Muslimgauze - Azzazin

Azzazin

Azzazin

英国のアーティストによる1996年発表のアルバム。自分が持ってるのは2004年に(2ndエディションとして)再発された盤の模様。
このアーティストといえば中東……アラビックな音像を魅せてくれるので有名。しかし、このアルバムはそれが無。またこのアルバムの不穏さと不可解さはなんなのだろう。

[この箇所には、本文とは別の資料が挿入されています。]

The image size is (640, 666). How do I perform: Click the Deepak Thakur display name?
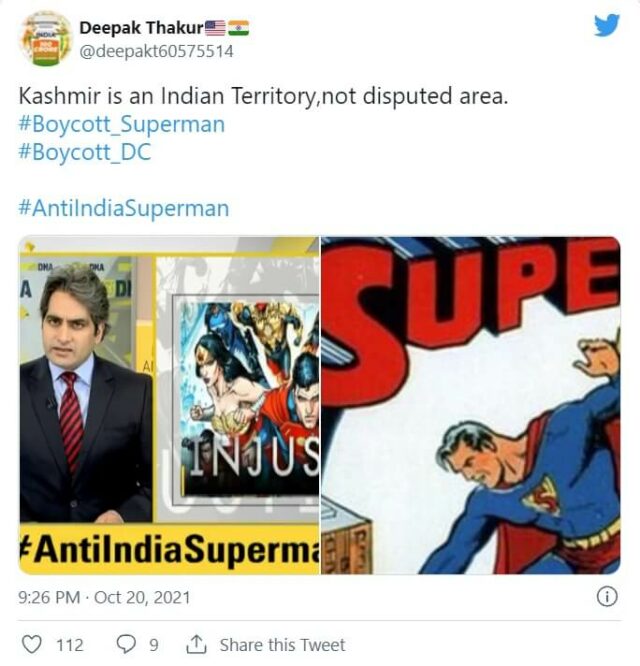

アルバムの殆どの曲がビーとかブーとかチリチリとかのブリープ音やグリッチ音で構成されている。当時、出始めていたオヴァルなんかのIDM系の音を取り入れたのかもしれないが、それにしてはベースがビリビリ(not御坂美琴)効いていて、どちらかと言えば後のダヴステップに近い。それもヒップホップ寄りのダヴステップじゃなくて、スコーンとかザ・ハクサン・クロークに近い。ダークでヘヴィ・インダストリアルなダヴステップだ。そして、そこへ不穏なアラブ・サンプリングが時折入って来て、よりアシッドかつダークな音像を増し増しにしてくるのがなによりも恐ろしい。

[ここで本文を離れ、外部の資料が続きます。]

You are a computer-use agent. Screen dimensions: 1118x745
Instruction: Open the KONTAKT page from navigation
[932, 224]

このアーティストの特徴であるアラブ音楽は希薄だが、不穏さと不気味ぶりはどのアルバムよりも濃い。アルバムタイトルが「アサシン」とはうまくいったもの。ザ・ハクサン・クローク、レーベル「Blackest Ever Black」を予見したかのような音は圧巻。二十年経った今こそ多くの人間に聴かれ、絶賛されるべきアルバムだと思う。真のオーパーツが此処に……。ちょうお薦め。